Por Eber Gómez Berrade
En los últimos dos meses, dos cazadores profesionales
perdieron su vida en Zimbabwe por ataques de fauna peligrosa. Los accidentes y
muertes en los safaris no son nuevos, pero ponen de manifiesto los riesgos que
esta actividad conlleva. En ambos casos, ningún cliente resultó herido y se
cumplió la vieja regla de los guías de montaña, que dice que si alguien tiene
que bajar con vida de la cima, ese indudablemente deberá ser el cliente.
Siempre recuerdo una escena de “Las Minas del Rey Salomón”,
una película de los años 50, basada muy libremente, en la novela homónima del
escritor inglés Henry Rider Haggard. Allí, Allan Quatermain, -el legendario
cazador blanco-, le dice a la bella rubia que fue a contratarlo para un safari,
que no tenía muchas expectativas de salir con vida de la aventura que estaban
por iniciar. Sin embargo, era un riesgo que aceptaba tomar. Él ya había vivido
suficiente -decía-, si se tenía en cuenta que el promedio de edad de un cazador
blanco, rondaba los 40 años. Más temprano que tarde, una enfermedad tropical,
una tribu de nativos hostiles o una fiera herida, terminaría con su vida. Lo
cierto es que los riesgos de la profesión aún se mantienen, y como se dice en el
mundo de la tauromaquia: para el torero una tarde de suerte, es salir con vida
del ruedo. Para el cazador profesional, un día de suerte, es -muchas veces-
volver con vida al campamento.
Elefantes y cocodrilos
Hace un par de meses, Theunis Botha, una cazador
profesional de Sudáfrica de 51 años de edad, estaba guiando a un grupo de
clientes en el parque Nacional Hwange, en Zimbabwe. De repente, el grupo se
topó con una manda de elefantes, en las que había crías, hembras y machos
jóvenes. De ahí en adelante, la información no es muy precisa, pero según
trascendió, el grupo se vio envuelto en una especie de estampida, que provocó
que Botha disparara a tres crías. En ese momento, recibió la carga de una
hembra, que fue muerta por uno de los clientes, con tal mala suerte, que cayó
sobre el propio Botha, matándolo de inmediato.
Nunca conocí a Botha, no escuché hablar de él, pero según
dicen, se especializaba en cacería de leopardos y leones con perros. Es muy
difícil abrir juicio, desconociendo efectivamente lo que sucedió realmente ese
fatídico día, sin embargo, confirma la regla de que el 90% de las cargas, y
eventuales “accidentes”, son el resultado directo de una falla humana, de un
error de cálculo, que en el último instante, se torna en contra del profesional
y desata el infierno.

→ TAREAS POR REALIZAR
1. Reproduce textualmente el fragmento del texto sobre los cazadores profesionales que comienza en las palabras "Elefantes y cocodrilos" y termina después de "matándolo de inmediato.".
2. Escribe la continuación del texto sobre los cazadores profesionales a partir de su última oración.
Las filas no guardan relación con el texto sobre los cazadores profesionales.

Entradas de datos recopiladas
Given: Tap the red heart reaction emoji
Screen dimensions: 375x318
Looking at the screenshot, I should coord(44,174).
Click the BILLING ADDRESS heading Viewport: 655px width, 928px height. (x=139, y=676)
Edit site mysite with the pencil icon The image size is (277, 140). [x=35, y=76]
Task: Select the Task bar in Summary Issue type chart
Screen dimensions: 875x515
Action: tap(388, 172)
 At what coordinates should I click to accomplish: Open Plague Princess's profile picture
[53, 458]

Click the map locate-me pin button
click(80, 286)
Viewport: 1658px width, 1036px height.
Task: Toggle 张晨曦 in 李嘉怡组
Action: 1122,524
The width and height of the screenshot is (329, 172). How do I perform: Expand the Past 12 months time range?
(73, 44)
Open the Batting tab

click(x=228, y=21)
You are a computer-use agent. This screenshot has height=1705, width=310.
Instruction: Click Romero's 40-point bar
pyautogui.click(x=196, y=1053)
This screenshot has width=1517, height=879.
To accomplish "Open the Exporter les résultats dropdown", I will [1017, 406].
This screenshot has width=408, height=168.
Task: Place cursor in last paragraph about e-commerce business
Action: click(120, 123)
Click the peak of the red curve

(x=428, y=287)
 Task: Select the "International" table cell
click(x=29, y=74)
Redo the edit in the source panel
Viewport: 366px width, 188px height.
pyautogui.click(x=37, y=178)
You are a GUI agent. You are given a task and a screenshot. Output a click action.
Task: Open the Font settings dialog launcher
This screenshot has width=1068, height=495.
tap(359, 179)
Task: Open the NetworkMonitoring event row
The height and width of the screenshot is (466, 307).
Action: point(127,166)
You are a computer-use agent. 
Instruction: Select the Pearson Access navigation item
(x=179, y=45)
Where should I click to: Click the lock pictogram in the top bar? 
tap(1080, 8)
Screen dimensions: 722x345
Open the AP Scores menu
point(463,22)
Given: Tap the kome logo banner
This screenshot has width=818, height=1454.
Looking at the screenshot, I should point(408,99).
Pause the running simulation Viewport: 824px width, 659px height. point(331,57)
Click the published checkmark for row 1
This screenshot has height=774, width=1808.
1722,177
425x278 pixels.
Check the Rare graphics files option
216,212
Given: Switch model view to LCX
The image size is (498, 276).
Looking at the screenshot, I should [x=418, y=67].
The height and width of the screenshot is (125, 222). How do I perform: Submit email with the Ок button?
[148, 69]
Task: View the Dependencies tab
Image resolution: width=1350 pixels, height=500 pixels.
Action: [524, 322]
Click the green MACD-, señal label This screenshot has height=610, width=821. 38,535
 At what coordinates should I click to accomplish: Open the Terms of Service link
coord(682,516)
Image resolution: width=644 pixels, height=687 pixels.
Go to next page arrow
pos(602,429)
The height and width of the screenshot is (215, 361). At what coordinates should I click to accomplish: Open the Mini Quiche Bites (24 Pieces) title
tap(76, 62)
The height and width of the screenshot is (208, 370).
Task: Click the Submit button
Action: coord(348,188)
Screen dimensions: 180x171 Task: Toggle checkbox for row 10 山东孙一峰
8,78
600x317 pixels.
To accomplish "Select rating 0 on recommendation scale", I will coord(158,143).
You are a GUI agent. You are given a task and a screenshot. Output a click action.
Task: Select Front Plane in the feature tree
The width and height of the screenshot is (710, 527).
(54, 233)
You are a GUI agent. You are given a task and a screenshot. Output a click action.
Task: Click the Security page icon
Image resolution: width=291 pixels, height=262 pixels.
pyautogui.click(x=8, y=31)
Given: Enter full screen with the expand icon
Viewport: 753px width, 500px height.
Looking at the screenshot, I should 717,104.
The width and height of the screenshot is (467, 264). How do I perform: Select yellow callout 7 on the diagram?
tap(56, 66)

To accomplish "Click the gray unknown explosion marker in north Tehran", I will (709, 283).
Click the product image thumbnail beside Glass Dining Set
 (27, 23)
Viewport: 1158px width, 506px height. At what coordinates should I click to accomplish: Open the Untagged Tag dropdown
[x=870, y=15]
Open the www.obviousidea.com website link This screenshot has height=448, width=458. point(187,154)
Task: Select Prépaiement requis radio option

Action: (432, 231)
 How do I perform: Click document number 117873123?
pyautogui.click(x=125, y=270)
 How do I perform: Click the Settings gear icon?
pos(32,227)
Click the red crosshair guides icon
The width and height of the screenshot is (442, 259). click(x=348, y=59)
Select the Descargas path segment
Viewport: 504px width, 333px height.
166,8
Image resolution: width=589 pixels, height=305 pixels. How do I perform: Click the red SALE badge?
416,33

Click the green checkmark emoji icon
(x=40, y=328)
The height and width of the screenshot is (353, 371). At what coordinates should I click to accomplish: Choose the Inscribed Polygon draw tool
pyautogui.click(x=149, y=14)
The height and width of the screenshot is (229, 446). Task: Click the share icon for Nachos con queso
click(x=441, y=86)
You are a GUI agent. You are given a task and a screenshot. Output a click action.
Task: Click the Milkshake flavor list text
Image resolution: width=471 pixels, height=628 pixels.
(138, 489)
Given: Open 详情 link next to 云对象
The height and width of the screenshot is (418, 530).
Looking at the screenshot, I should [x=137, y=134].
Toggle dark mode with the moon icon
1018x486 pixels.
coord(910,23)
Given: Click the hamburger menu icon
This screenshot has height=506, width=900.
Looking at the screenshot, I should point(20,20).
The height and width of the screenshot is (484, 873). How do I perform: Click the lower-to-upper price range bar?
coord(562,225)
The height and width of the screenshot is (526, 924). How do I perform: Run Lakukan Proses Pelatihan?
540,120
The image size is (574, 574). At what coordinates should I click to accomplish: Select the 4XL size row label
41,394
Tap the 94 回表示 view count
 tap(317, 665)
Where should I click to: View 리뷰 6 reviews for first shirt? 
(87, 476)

→ RESPUESTAS A TAREAS
1.
Elefantes y cocodrilos
Hace un par de meses, Theunis Botha, una cazador
profesional de Sudáfrica de 51 años de edad, estaba guiando a un grupo de
clientes en el parque Nacional Hwange, en Zimbabwe. De repente, el grupo se
topó con una manda de elefantes, en las que había crías, hembras y machos
jóvenes. De ahí en adelante, la información no es muy precisa, pero según
trascendió, el grupo se vio envuelto en una especie de estampida, que provocó
que Botha disparara a tres crías. En ese momento, recibió la carga de una
hembra, que fue muerta por uno de los clientes, con tal mala suerte, que cayó
sobre el propio Botha, matándolo de inmediato.

2.
En el mes de Abril pasado, Scott van Zyl, otro cazador
profesional perdió la vida en Zimbabwe, más precisamente a orillas del
fronterizo río Limpopo. A Scott sí lo conocí, y en algún momento su compañía SS
Pro Safaris, tuvo contactos comerciales con la mía, Executive Safari
Consultants. Era como Botha, de nacionalidad sudafricano, tenía 44 años de
edad, y también dejó detrás suyo una hermosa familia. En esa oportunidad, Scott
estaba cazando del otro lado del río, en Zimbabwe, con un guía nativo y un par
de perros. Los dos hombres habían partido en direcciones distintas al
abandonar su vehículo durante la cacería, pero sólo el acompañante de van Zyl
regresó al campamento. Nunca más se supo nada de él.
Desde ese instante, se puso en marcha un gran operativo de
búsqueda que incluyó la participación de asociaciones de cazadores, servicios
de emergencias, organizaciones conservacionistas, fuerzas armadas de Zimbabwe y
policía de Sudáfrica. En un momento, se barajó la posibilidad de un secuestro o
un homicidio, dada las condiciones de seguridad que existen en ese país.
Finalmente, miembros del equipo de búsqueda, avistaron desde un helicóptero la
mochila de Scott a la vera del Limpopo. Al llegar a esa zona por tierra, comenzaron
a pensar que podría haber sido víctima del ataque de un cocodrilo. Recorriendo esa parte del río,
encontraron un par bastante grandes. Los mataron y al abrir uno de ellos,
encontraron restos humanos. Luego de los análisis de ADN, se confirmó lo peor.
Los restos eran de Scott van Zyl. Aún se desconoce las circunstancias de ese
ataque.
Un
destino fatídico
Una mañana de abril de 2015, los que estamos relacionados
con la industria de safaris, nos desayunamos con la triste noticia de la muerte
de Ian Gibson, en un accidente con un elefante. Según se supo, Ian que
trabajaba para Chifuti Safaris, estaba guiando a un cliente en el valle del río
Zambezi, también en Zimbabwe. Tras cinco horas de caminata tras las huellas de
un elefante macho con colmillos apropiados, Gibson decidió que su cliente
descansara, mientras él intentaba una aproximación mayor, para evaluar el
marfil del macho en cuestión. Se aproximó con su rastreador. El cliente quedó
sentado bajo un árbol en compañía del guarda parque. El elefante que buscaban,
resultó ser un espécimen joven que además estaba en celo. Sus sentidos de
alarma y agresividad estaban en su máximo esplendor, por lo que a unos 100
metros de distancia venteó a Gibson y se le fue encima.
El profesional decidió gritar para detener la arremetida.
Ahora sabemos que fue un grave error. Estando el elefante a muy corta
distancia, tomó la decisión de disparar su fusil .458 Win.Mg. Impactó en la
cabeza pero no fue suficiente. El elefante alcanzó al profesional y lo mató en
el acto. En ese momento Gibson era muy reconocido en la comunidad de cazadores
profesionales y contaba con 25 de años de experiencia en el bush, lidiando
especialmente con especies de caza peligrosa, sin embargo cometió un error de
valoración imperdonable. Su último error.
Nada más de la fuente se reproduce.